Source data -
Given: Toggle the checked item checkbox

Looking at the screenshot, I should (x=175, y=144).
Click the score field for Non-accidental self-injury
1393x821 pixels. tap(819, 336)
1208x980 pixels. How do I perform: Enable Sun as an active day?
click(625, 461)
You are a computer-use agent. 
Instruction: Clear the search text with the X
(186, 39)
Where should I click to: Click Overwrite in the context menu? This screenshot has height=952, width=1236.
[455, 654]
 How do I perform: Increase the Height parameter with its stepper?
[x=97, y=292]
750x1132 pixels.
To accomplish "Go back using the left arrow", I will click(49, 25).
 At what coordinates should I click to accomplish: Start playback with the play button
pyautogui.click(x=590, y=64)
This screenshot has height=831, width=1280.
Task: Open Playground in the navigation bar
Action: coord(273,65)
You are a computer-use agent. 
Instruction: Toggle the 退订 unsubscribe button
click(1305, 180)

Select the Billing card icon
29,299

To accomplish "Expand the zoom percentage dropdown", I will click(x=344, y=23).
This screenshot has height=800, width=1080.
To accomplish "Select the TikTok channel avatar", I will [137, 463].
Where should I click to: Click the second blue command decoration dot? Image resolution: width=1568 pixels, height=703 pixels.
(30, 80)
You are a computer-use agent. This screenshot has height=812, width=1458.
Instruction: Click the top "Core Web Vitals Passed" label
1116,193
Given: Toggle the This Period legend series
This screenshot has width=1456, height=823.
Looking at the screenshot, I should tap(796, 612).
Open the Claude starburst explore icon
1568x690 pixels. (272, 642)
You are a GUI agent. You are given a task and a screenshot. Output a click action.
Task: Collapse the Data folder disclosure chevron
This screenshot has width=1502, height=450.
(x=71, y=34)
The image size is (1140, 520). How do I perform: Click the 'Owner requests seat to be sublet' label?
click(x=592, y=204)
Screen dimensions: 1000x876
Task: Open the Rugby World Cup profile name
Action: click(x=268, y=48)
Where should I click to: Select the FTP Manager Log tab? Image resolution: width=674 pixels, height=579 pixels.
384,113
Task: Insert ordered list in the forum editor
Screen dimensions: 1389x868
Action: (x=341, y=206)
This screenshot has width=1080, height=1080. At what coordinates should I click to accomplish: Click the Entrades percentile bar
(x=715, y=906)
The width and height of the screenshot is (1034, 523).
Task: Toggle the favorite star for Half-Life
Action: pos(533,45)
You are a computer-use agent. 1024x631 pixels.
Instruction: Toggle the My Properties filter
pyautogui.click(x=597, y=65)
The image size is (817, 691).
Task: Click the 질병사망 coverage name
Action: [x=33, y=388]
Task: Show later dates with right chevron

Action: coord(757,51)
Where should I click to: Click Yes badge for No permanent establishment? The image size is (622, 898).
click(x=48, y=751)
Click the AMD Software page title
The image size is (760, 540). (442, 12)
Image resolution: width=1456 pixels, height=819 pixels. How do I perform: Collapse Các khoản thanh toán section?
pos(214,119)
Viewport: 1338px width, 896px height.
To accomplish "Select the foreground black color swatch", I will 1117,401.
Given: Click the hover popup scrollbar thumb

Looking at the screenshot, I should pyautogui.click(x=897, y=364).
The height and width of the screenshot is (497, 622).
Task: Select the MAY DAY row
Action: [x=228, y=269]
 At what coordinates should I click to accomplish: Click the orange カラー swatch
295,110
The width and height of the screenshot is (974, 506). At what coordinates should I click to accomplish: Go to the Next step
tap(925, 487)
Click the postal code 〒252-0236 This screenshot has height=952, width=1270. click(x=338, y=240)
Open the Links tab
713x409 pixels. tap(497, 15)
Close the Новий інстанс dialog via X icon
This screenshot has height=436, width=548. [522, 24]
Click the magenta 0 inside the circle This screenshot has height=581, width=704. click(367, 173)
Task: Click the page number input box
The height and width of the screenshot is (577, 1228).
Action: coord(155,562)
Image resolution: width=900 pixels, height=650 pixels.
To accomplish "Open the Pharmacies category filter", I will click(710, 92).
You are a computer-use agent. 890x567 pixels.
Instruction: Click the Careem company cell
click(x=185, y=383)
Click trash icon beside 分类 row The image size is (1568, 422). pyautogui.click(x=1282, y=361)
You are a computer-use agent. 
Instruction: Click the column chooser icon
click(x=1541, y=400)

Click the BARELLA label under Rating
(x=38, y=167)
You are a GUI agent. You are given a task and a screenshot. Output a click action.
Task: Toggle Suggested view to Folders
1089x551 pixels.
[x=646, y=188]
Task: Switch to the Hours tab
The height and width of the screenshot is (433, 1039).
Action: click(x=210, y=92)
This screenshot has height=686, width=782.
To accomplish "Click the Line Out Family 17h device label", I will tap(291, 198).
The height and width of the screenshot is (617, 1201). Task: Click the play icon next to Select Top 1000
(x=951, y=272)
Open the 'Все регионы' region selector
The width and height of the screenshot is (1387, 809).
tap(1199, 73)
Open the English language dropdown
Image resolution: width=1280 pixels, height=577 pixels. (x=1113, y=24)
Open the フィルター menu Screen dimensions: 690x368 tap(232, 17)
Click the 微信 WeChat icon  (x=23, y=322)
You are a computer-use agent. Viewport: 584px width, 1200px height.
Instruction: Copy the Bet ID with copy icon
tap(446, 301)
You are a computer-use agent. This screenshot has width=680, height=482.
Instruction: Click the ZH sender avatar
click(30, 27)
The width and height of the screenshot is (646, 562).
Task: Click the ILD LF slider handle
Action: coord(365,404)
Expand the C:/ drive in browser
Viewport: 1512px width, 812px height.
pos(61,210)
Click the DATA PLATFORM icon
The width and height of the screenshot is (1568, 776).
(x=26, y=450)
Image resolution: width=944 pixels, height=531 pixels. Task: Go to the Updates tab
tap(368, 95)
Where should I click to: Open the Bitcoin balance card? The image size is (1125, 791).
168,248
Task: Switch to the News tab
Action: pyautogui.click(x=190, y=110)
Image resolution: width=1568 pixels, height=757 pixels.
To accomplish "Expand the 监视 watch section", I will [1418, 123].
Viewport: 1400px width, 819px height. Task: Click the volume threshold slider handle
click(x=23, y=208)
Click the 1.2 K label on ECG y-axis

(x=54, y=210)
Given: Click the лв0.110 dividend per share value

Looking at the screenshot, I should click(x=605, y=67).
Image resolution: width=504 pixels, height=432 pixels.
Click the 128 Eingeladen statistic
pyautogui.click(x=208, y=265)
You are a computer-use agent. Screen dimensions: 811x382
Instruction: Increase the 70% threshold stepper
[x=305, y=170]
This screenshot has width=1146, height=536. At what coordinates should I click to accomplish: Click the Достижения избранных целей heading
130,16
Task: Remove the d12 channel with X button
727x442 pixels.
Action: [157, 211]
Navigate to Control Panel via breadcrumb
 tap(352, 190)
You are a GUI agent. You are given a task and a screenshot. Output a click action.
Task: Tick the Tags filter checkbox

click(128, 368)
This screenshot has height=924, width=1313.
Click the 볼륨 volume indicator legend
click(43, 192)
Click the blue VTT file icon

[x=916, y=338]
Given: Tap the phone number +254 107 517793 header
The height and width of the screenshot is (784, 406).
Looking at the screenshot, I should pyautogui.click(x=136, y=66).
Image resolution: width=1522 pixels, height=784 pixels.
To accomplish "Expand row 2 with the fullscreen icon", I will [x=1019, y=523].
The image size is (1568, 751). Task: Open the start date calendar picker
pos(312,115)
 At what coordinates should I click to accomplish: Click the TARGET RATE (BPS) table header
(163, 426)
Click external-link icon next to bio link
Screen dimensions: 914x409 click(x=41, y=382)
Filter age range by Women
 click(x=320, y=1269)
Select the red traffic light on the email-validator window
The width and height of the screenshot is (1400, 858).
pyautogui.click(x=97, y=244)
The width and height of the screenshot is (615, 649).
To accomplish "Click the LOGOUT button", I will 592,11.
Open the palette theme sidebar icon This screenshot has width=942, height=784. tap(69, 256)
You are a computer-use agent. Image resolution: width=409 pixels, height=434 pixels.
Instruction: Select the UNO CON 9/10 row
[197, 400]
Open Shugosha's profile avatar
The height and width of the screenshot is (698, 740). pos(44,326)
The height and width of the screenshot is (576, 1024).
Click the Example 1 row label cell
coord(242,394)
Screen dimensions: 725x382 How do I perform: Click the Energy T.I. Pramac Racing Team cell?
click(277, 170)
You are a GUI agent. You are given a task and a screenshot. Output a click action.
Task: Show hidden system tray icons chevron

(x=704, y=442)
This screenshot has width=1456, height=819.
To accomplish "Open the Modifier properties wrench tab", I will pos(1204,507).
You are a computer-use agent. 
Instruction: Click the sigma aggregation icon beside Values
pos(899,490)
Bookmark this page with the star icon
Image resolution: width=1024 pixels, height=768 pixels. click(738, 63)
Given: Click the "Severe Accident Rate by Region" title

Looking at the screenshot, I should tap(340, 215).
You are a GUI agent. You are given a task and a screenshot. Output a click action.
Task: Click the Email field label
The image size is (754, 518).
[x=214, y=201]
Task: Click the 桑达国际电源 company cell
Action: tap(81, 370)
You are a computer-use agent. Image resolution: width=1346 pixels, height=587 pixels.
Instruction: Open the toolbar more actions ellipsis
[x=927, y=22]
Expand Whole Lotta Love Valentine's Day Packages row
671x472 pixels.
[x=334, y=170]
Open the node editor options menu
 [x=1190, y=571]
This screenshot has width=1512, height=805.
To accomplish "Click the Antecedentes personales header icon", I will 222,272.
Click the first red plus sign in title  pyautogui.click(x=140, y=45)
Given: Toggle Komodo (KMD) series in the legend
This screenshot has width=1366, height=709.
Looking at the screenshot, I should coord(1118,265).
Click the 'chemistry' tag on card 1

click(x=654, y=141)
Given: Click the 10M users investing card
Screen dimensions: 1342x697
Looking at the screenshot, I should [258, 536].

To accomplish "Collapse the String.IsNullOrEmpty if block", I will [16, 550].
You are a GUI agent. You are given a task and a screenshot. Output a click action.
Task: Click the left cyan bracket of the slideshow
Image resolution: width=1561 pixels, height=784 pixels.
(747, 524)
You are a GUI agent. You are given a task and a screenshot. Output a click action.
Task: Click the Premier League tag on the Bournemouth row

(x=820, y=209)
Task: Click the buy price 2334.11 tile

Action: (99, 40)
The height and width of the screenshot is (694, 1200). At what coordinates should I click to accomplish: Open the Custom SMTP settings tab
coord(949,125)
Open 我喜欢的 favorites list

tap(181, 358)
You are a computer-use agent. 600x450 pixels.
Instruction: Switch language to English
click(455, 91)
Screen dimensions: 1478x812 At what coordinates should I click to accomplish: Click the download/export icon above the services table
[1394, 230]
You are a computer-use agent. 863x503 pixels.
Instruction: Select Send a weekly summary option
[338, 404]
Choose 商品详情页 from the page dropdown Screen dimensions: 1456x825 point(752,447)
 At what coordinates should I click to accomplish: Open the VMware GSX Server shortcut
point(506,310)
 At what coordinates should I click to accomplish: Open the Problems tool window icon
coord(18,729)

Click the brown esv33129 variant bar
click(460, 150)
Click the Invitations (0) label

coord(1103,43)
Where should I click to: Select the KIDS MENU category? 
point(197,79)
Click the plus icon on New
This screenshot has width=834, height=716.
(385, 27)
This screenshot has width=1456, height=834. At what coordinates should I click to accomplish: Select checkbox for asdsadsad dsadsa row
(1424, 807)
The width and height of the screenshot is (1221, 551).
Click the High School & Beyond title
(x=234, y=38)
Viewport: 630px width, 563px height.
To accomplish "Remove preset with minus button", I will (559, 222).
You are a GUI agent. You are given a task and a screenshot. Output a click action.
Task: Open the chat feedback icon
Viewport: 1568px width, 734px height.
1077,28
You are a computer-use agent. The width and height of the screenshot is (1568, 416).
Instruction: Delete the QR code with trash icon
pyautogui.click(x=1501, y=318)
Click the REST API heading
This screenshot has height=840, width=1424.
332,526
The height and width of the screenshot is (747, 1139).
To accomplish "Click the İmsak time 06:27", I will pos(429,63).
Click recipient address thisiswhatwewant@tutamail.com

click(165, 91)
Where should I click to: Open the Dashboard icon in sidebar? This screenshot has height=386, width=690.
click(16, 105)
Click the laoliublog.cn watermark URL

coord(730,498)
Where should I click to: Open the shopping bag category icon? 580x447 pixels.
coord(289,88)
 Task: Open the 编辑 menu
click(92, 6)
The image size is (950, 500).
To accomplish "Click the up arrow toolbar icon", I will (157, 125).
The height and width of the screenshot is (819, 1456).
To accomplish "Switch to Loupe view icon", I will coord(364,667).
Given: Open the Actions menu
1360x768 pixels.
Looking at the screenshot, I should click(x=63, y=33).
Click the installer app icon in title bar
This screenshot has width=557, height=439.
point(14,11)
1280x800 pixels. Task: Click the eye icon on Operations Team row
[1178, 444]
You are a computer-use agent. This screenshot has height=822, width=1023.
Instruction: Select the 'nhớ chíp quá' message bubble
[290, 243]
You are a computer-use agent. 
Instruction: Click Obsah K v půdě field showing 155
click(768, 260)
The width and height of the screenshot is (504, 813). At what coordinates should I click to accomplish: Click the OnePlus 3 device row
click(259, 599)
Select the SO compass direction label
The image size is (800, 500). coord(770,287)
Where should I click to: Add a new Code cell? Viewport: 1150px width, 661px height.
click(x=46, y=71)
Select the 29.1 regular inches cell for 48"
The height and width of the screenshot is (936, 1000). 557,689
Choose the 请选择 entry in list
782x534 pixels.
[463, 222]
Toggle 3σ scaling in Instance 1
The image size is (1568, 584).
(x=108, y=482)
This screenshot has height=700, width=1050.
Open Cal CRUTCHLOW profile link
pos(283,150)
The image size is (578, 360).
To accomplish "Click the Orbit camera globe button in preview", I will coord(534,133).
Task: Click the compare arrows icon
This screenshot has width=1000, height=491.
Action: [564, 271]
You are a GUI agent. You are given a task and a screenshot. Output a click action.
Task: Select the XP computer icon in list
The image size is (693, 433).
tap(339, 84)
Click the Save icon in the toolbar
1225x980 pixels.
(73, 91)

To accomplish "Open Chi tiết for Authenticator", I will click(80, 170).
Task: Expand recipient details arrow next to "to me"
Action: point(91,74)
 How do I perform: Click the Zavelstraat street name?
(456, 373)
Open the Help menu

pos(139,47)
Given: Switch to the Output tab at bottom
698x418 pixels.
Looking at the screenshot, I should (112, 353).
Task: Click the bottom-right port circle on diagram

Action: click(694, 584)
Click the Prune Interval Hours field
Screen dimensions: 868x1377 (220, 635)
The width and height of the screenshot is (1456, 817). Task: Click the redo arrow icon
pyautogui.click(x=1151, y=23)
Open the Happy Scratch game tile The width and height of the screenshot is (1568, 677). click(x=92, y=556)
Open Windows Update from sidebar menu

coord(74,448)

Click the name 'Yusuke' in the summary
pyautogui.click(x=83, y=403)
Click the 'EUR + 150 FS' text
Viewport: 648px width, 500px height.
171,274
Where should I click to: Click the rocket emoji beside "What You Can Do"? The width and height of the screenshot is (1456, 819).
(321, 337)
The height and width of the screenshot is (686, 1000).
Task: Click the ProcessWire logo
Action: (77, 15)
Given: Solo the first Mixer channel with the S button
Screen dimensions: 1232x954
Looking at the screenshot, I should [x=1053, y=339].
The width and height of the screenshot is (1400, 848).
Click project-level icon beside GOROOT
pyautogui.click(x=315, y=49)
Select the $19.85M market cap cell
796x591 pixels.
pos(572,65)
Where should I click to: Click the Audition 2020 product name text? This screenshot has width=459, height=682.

Exercise requirements - Rewrite the rows beginning at the line that has "The width and height of the screenshot is (504, 813)." and stopping after the line that has "I will coord(534,133).", switching "Orbit" to "Rotate" and leaving everything else as it is.

Exercise answer -
The width and height of the screenshot is (504, 813). At what coordinates should I click to accomplish: Click the OnePlus 3 device row
click(259, 599)
Select the SO compass direction label
The image size is (800, 500). coord(770,287)
Where should I click to: Add a new Code cell? Viewport: 1150px width, 661px height.
click(x=46, y=71)
Select the 29.1 regular inches cell for 48"
The height and width of the screenshot is (936, 1000). 557,689
Choose the 请选择 entry in list
782x534 pixels.
[463, 222]
Toggle 3σ scaling in Instance 1
The image size is (1568, 584).
(x=108, y=482)
This screenshot has height=700, width=1050.
Open Cal CRUTCHLOW profile link
pos(283,150)
The image size is (578, 360).
To accomplish "Click the Rotate camera globe button in preview", I will coord(534,133).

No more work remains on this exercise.